Medical Claims Process – It Pays to Have a Game Plan for Getting Reimbursement on Time
Two of the most significant problems in a medical claims process that can have a profound impact on a practice are, denied claims and claims re-submission. The extra cost and effort invested in the investigation process can slow down things. While it may be a very common affair, having to deal with it frequently can be quite frustrating and sapping for your business. Only a well-developed and robust game plan can help you keep denials under control. In this blog we talk in details about the game plan.
Your Denial Management Process is As Good as Your Denial Management Team
It all begins with having the right team. A great team will help you design the right plan and execute it perfectly. So build a team with grizzle-haired people. They know and understand the payor rules and can ask the claims examiner the right questions. Besides looking into the denied charge, they can help you consistently analyze and improve the process that can go a long way in keeping denials under check.
Your Team Must
- Know the Inside Out of Payor Rules
- Ask the Right Questions to the Claims Examiner
- Review the Billing Record Time and Again
What Your Game Plan Must Encompass
For these denials, your plan must encompass a detailed review of the CPT code billed, service covered and diagnosis code. The review process must look for wrong codes that may have got documented inadvertently. For instance, if a payor doesn’t cover a particular diagnosis code, review it for errors. If the wrong diagnosis was documented you can always bill for a corrected claim. And if the patient’s insurance does not cover a treatment then you need to make sure to bill the patient directly for the service.
- Do not change the documentation after filing the original claim
- Review CPT code for mistakes, and bill a corrected claim
Claims That Need More Information
When it comes to injury-related claims, make sure to provide information regarding the cause of the injury. Provide details of the accident through accurate diagnosis coding. For accident related to students, provide proof of the victim being a full-time student. If you are using unlisted codes, back it up with operative note documentation.

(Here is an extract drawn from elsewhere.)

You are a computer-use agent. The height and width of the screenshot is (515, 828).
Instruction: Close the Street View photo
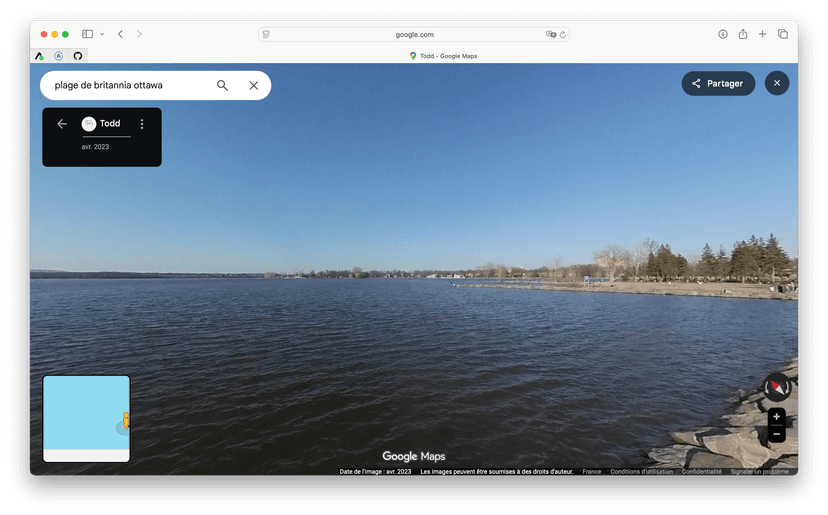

Need for Medical Necessity
Before submitting some claims see if the service was necessary? Was it a cosmetic procedure? Was there a cheaper alternative? Sometimes the service may be medically necessary but the frequency of medical billing may lead to a denial.

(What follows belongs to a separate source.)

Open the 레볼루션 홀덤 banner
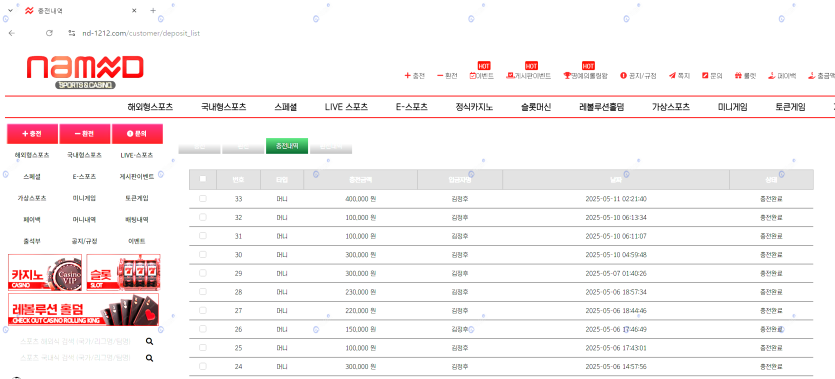 [84, 309]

Diabetics are permitted to check HgA1C every 90 days. A test before 90 days of a prior test can lead to a denial. But if the test is carried out before 90 days on the advice of the physician it amounts to a medical necessity and warrants a submission.
Although more of a patient issue, failing to understand the eligibility requirements of the patient can still hurt you. Therefore, your plan must include proper scanning of patient eligibility and letting the patient know upfront that their insurance plan does not cover the proposed treatment.
Bundling it Right
In case of denials due to bundling issues, check the NCCI tables. If they show your code combination does not have a bundling issue, send an appeal for reconsideration. If the combination can be billed with an appropriate modifier, determine it and resubmit the claim as a corrected claim.
Have a Well-Defined Process to Appeal a Denial
- Every redetermination must be completed within 120 days of receiving confirmation of a denied claim.
- Use the services of a qualified MAC (Medical Appeals Council) contractor who was not a part of the earlier determination in the fresh process of filing for claims.
- After initiating a redetermination process get it addressed by an administrative law judge within 60 days, followed by the approval of MAC.
- Get the judicial review of the appeal in a US district court within 60 days following the approval by the MAC.
- While having a game plan is important it is also important to carry out regular analysis of the game plan. As a medical practice, seek facts by analyzing data regularly and implement changes in the process. This can go a long way in visualizing denial issues and crafting the right denial prevention strategies.